- [PAGE EXTRACT]
The rest of my cycling apparel serves some function that casual wear doesn't (that I've discovered firsthand by experience). For example, lycra jerseys and bibshorts don't bunch and wrinkle, flap around, chafe, and get soggy like cotton shorts and t-shirts. 

On the other hand my "normal" athletic socks have served me well. But cycloculture seems sorta particular about socks, and I feel like I'm faux pas-ing somehow. 

Your opinions?


----------



## JCavilia (Sep 12, 2005)

They're thin, and wicking. Non-cycling-specific socks that have those characteristics will work as well, but they're a little harder to find (not impossible, though).

Most cyclists don't like "normal" athletic socks because they're thicker than necessary, allowing the foot to slop around a bit. And you don't need the cushioning that you would want for running, because there's no impact.


----------



## Teuthis (Jul 29, 2015)

Hmm. Hadn't considered that. Guess I'll try a pair. 😀


----------



## MMsRepBike (Apr 1, 2014)

Men&apos;s Sock Winter Thermal Casual Soft Cotton Sport Mesh Ventilate Sock 2pc New | eBay

If you get the right cheapos they do work the same.

Most cycling socks have a very thin upper, often times it's a very fine mesh. They're also relatively thin overall.

- [INFORMATION PROVIDED]
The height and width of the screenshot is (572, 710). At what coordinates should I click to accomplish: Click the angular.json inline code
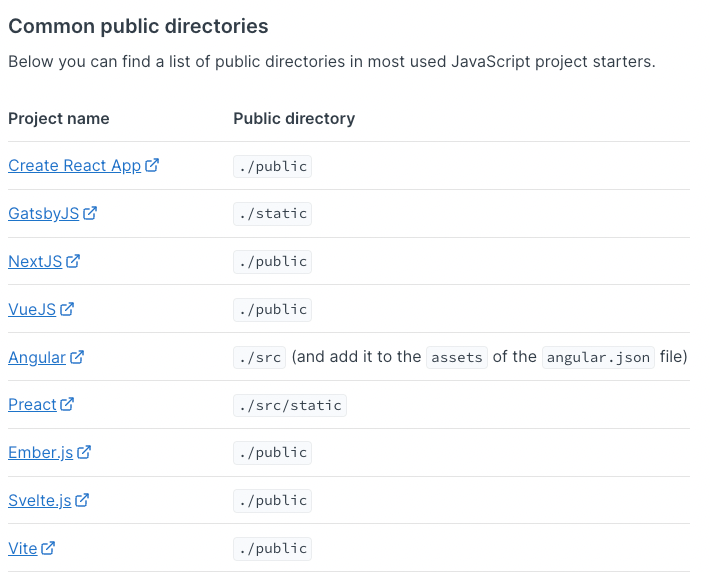click(x=598, y=357)
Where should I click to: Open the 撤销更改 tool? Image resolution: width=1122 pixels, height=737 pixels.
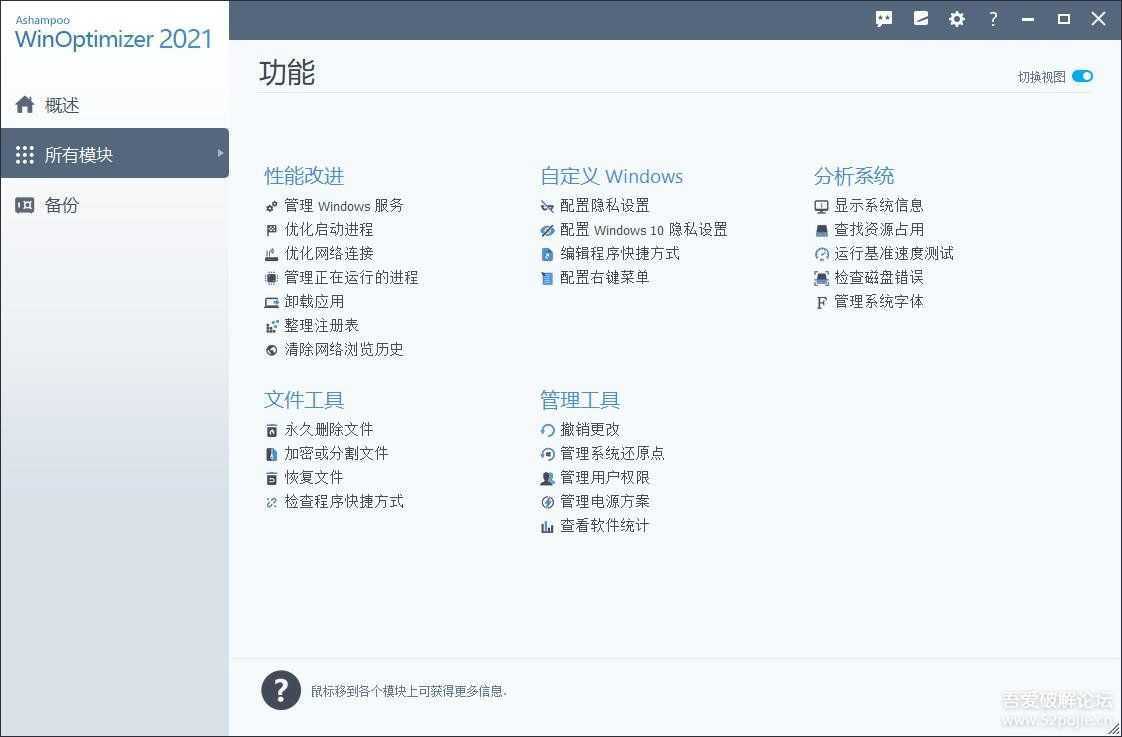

- [TASK DETAILS] Edit the stretch of the cycling-socks thread from "## JCavilia (Sep" through "(not impossible, though)." so that "wicking" reads "breathable", and give that stretch in full.

- [OUTPUT OF THE TASK]
## JCavilia (Sep 12, 2005)

They're thin, and breathable. Non-cycling-specific socks that have those characteristics will work as well, but they're a little harder to find (not impossible, though).